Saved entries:
..........
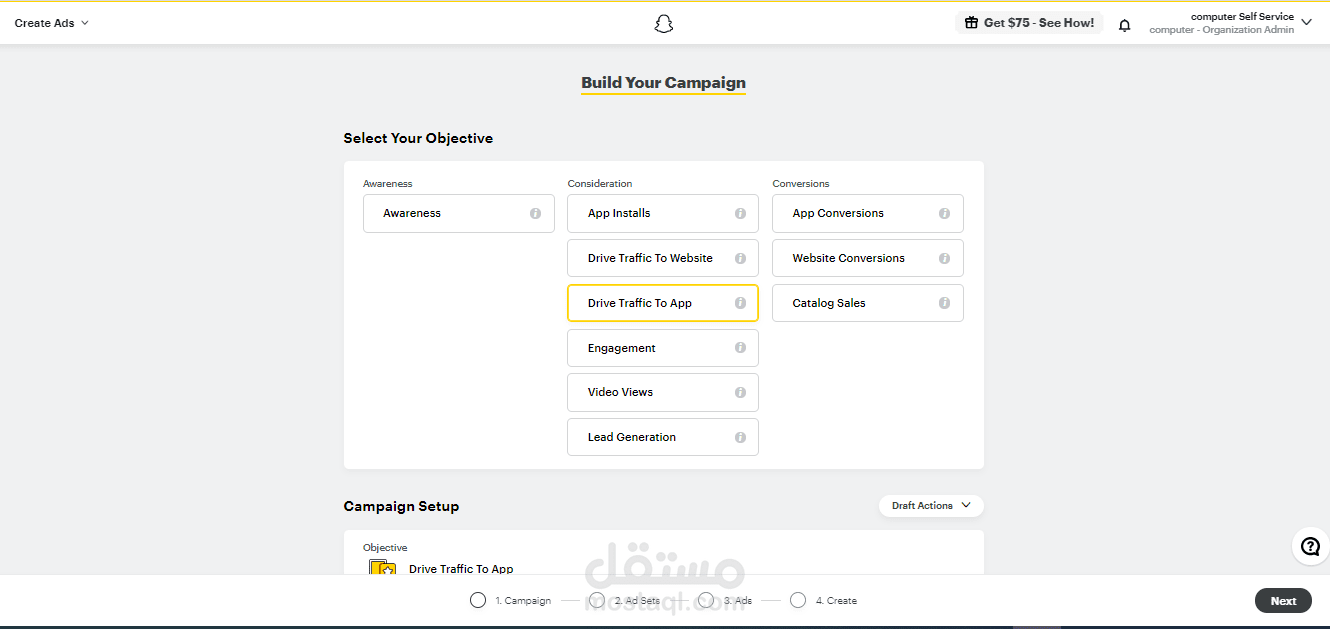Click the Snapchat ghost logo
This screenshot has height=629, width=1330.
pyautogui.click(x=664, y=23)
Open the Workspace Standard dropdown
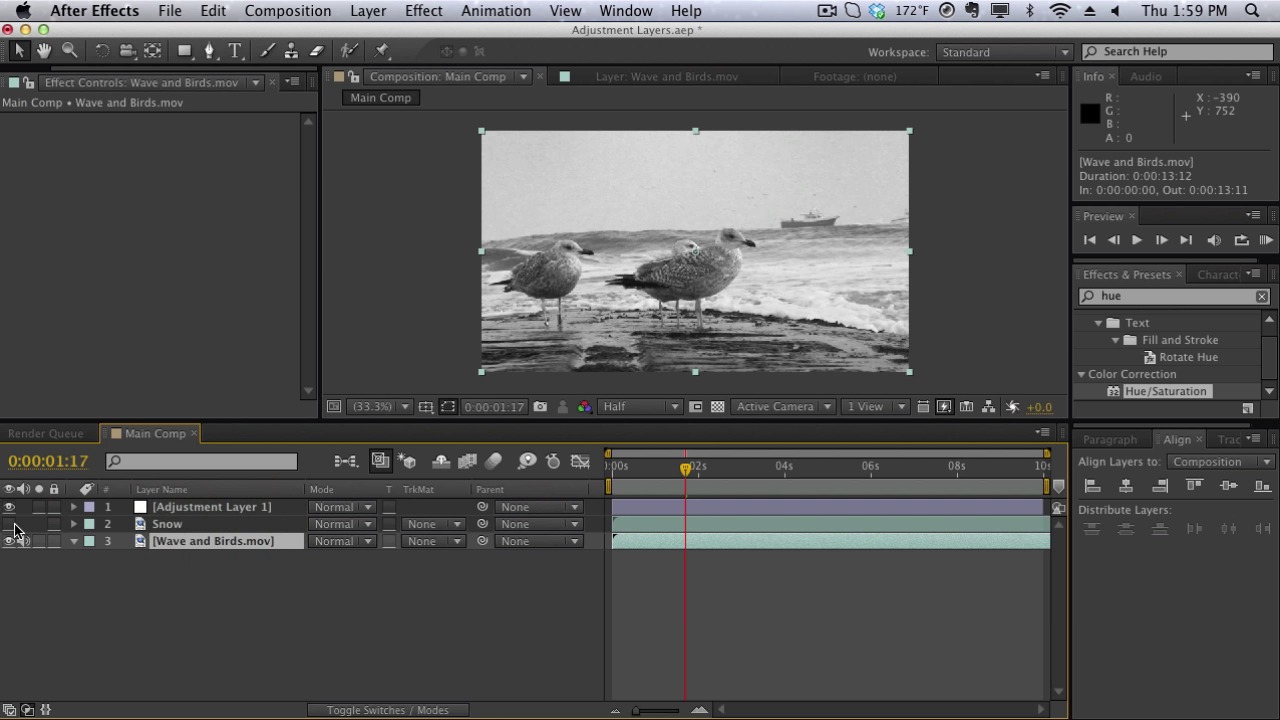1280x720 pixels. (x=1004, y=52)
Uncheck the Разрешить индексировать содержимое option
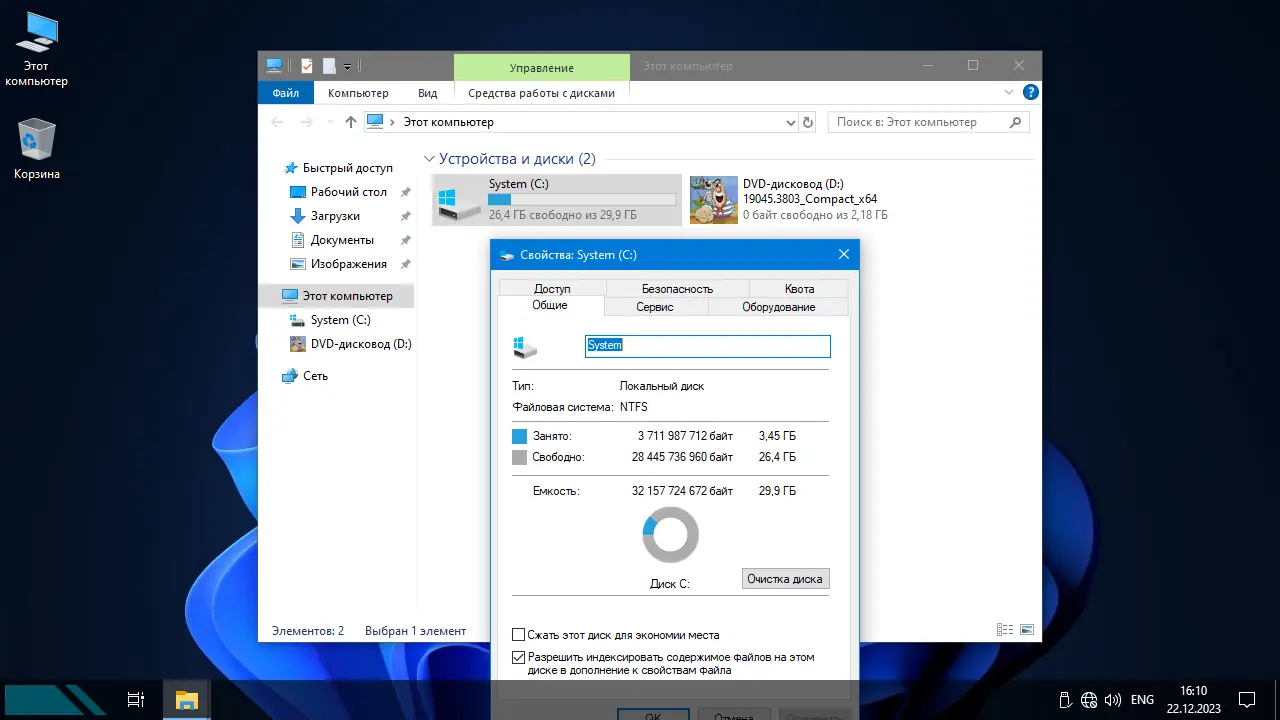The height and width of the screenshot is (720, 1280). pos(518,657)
..........
◆ What the exercise asks
Please convert the stretch from the line containing "Open the Workspace Standard dropdown" through the final line into a Markdown table with the columns No. and Line. Skip blank lines and leave the pictures out.

◆ Result
| No. | Line |
|---|---|
| 1 | Open the Workspace Standard dropdown |
| 2 | 1280x720 pixels. (x=1004, y=52) |
| 3 | Uncheck the Разрешить индексировать содержимое option |
| 4 | The height and width of the screenshot is (720, 1280). pos(518,657) |